Transdermal delivery of diclofenac using various nano-drug delivery vehicles

Abstract

Abstract Diclofenac (2-[(2,6-dichlorophenyl)amino]phenyl]acetic acid) was incorporated into different drug delivery vehicles to investigate the transdermal delivery thereof. These drug delivery vehicles included nano-emulsions, nano-emulgels and a colloidal suspension containing drug-loaded nanoparticles. The formulation of nano-emulsions and nano-emulgels was at different concentrations of evening primrose oil (EPO). The different drug delivery vehicles were compared in terms of the type of drug delivery vehicle and the concentration of EPO within the vehicle (if included).The characterization of the drug delivery vehicles and membrane release studies determined if the active pharmaceutical ingredient (API) was successfully released from the vehicle. Following this, in vitro skin diffusion studies and tape stripping (topical delivery) were conducted to establish whether the drug delivery vehicles assisted the API to successfully penetrate the skin and reach the target-site (transdermal delivery).

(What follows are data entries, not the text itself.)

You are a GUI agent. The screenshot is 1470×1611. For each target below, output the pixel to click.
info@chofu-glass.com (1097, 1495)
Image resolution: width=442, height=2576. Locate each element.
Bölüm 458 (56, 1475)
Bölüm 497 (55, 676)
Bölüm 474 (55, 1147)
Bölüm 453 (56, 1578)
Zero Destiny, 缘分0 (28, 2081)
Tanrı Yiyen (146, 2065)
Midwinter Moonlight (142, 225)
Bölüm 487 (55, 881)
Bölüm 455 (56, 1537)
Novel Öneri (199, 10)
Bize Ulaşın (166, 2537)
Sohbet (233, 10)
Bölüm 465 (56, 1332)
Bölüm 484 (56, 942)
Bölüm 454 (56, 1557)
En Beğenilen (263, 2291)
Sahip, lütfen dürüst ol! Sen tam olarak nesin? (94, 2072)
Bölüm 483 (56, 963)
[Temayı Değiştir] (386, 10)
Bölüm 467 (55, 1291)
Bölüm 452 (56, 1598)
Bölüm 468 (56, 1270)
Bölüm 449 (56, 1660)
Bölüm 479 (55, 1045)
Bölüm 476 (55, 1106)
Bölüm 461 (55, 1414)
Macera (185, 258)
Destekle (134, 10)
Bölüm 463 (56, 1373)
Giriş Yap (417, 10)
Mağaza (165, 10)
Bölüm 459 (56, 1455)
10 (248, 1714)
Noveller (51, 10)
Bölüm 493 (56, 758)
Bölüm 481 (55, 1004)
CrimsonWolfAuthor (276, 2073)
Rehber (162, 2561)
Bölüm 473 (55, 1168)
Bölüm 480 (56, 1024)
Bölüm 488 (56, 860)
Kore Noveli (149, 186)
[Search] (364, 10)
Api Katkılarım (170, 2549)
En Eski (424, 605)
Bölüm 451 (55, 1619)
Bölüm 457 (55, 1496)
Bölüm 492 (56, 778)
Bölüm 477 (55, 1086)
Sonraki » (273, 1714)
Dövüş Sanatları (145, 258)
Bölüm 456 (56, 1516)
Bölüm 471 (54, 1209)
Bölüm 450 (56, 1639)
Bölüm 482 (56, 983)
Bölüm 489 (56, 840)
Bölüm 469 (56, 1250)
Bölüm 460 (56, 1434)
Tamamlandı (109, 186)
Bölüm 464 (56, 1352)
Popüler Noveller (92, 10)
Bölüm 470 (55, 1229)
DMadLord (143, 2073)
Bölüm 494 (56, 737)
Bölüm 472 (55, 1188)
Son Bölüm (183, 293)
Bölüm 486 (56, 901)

By performing methyl thiazolyl tetrazolium (MTT) and neutral red (NR) assays on human keratinocyte (HaCaT) cells, the cytotoxicity of the drug delivery vehicles was investigated.Results from the membrane release and in vitro skin diffusion studies showed that the nano-emulsions and the 10% EPO drug delivery vehicles increased API release and diffusion when compared to the other drug delivery vehicles. However, the colloidal suspension had the highest concentrations of API within the stratum corneum-epidermis and the epidermis-dermis. The drug delivery vehicles showed minimal cytotoxic effects at concentrations equivalent to that which had permeated through the skin.